緊急事態宣言の再々延長が決定され、対象の都道府県では6月20日まで延長となりました。それにもかかわらずIOCは、オリンピックを今年は開催させる方針を断固として曲げません。

緊急事態宣言にもかかわらずオリンピック開催

 

IOCのジョン・コーツ副会長は、たとえ7月にまだ緊急事態宣言が発出されていたとしても東京大会は開催されると断言しました。日本オリンピック組織委員会は、オリンピック開催にあたっては1日あたり医師が230人、看護師が310人程度必要になると想定しています。しかし、新型コロナウイルスの治療にあたる看護師は既に過労状態であり、超過勤務や給与の低さを理由に半数以上の人が「辞めたい」と考えているのです。

日本人でさえ抗議運動

 

デモに参加する日本人が少ないのはなぜ?』の記事でご紹介したように、日本人が公に抗議運動を行うことは大変珍しいことです。そのため、連日のようにオリンピックに反対する抗議運動が報道されるたびに、驚きの念が絶えません。圧巻は、東京で注目を集めた高齢の男性です。彼は、毎日数時間ほど「オリンピックは延期にしませんか!?」という大きなメッセージを「着て」街を歩き回っています。抗議運動をする人たちは、オリンピックよりも人命を優先すべきだと訴えています。5月14日には、オリンピック中止を求める要望書が35万超の署名と一緒に東京都へ提出されました。しかし、この要望は最近になって事実上拒否されました。
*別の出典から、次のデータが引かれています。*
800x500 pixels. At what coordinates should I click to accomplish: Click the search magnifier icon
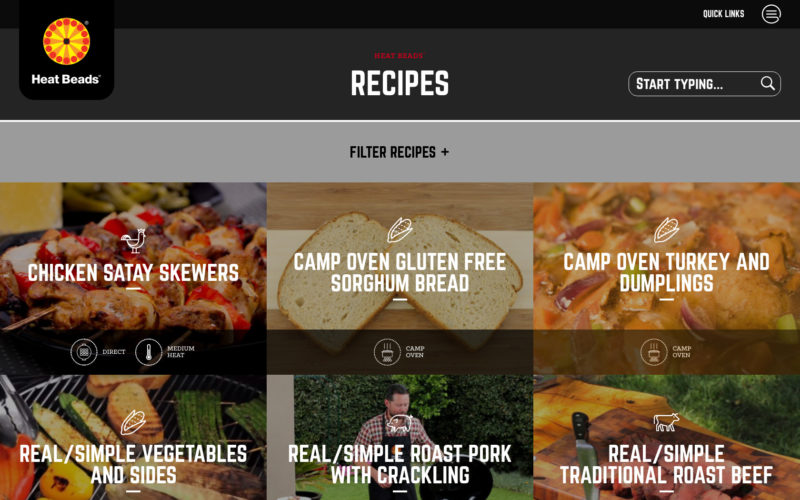[767, 83]
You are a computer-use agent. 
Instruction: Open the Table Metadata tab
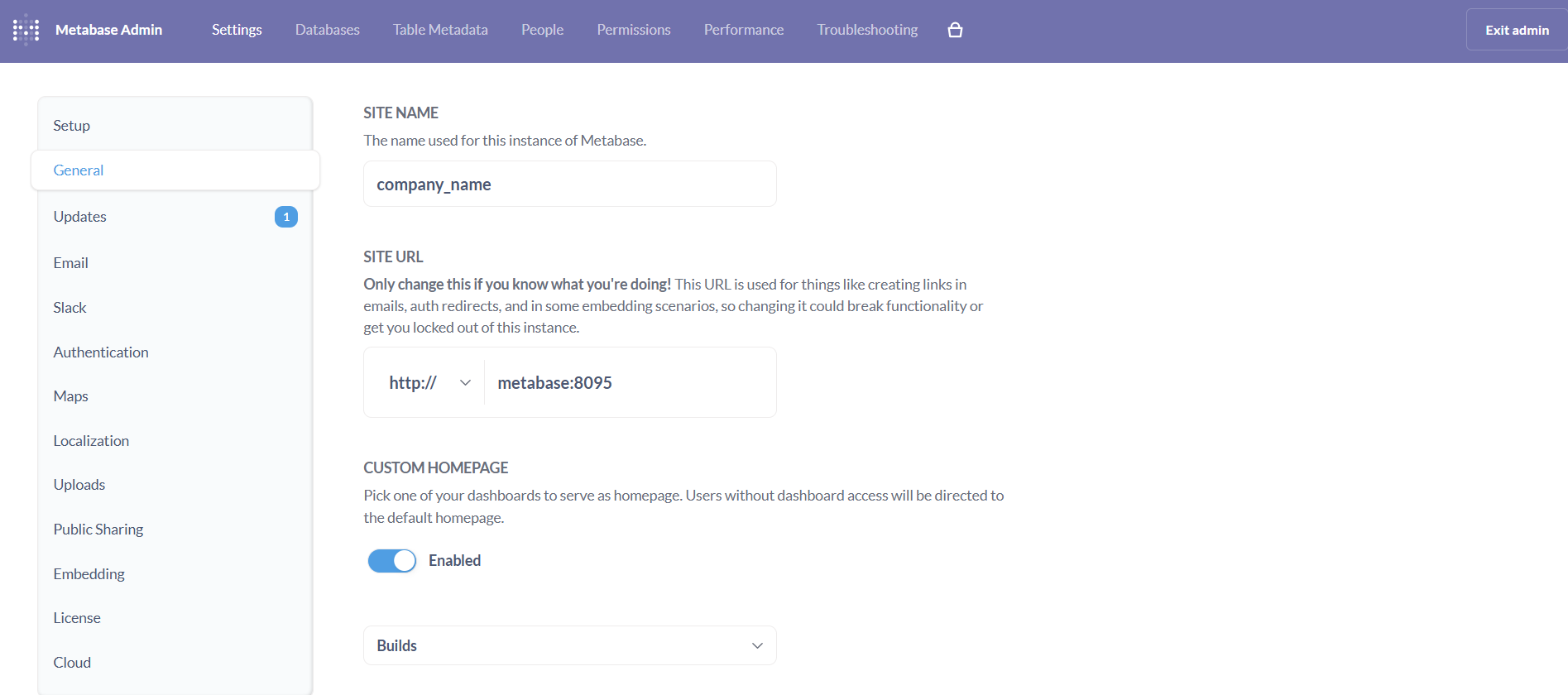pyautogui.click(x=440, y=30)
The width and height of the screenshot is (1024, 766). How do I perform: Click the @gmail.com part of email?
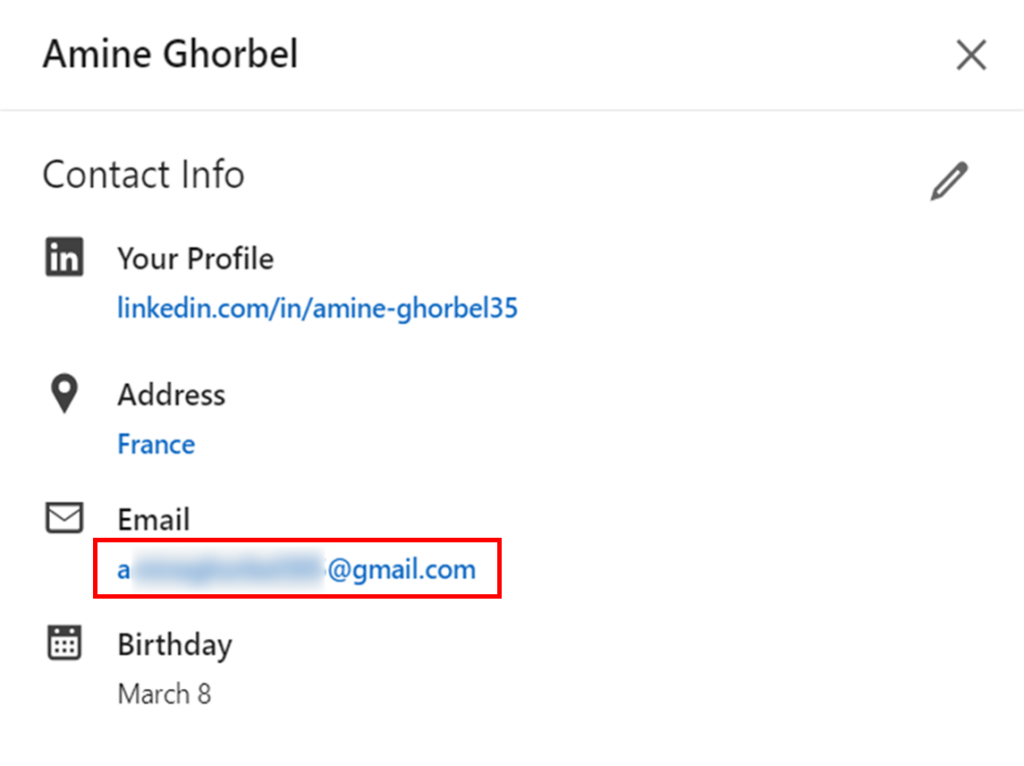(x=401, y=570)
東京都は、引き続き安全安心なオリンピック開催の実現を目指していくとしています。しかし、具体的にどうやればそれを実現できるのか、甚だ疑問が残ります。たとえ可能であったとしても、競技開催の利益に見合わないほどのコストが掛かるでしょう。海外からの観客の入国は認められず、一方国内に目を向ければ、半数以上の日本人がオリンピック開催に反対しているので、国内の観客を受け入れるとなっても、多くの日本人はおそらく観戦に足を運ばないでしょう。また、オリンピックを巡る一連のネガティブな報道により、スポンサーにとってもオリンピックはあまり魅力的ではなくなっています。

IOCにとってオリンピックは重要な収入源

 

参加するアスリートたちのためのスポーツ競技は別として、オリンピック開催がさらにもたらす唯一の利益は、おそらくIOCに支払われるテレビ放映権によって得られる収入でしょう。これはIOCの収入の実に75%を占めています。これらの収入の中から、とりわけトーマス・バッハ会長には年間22万5千ユーロもの役員報酬が支払われています。しかし、オリンピックのボランティアには無報酬で協力するように要請しています。バッハ会長は、皆がオリンピックのために犠牲を払わなければならないと述べています。では、IOCは一体どのような犠牲を払うのでしょうか。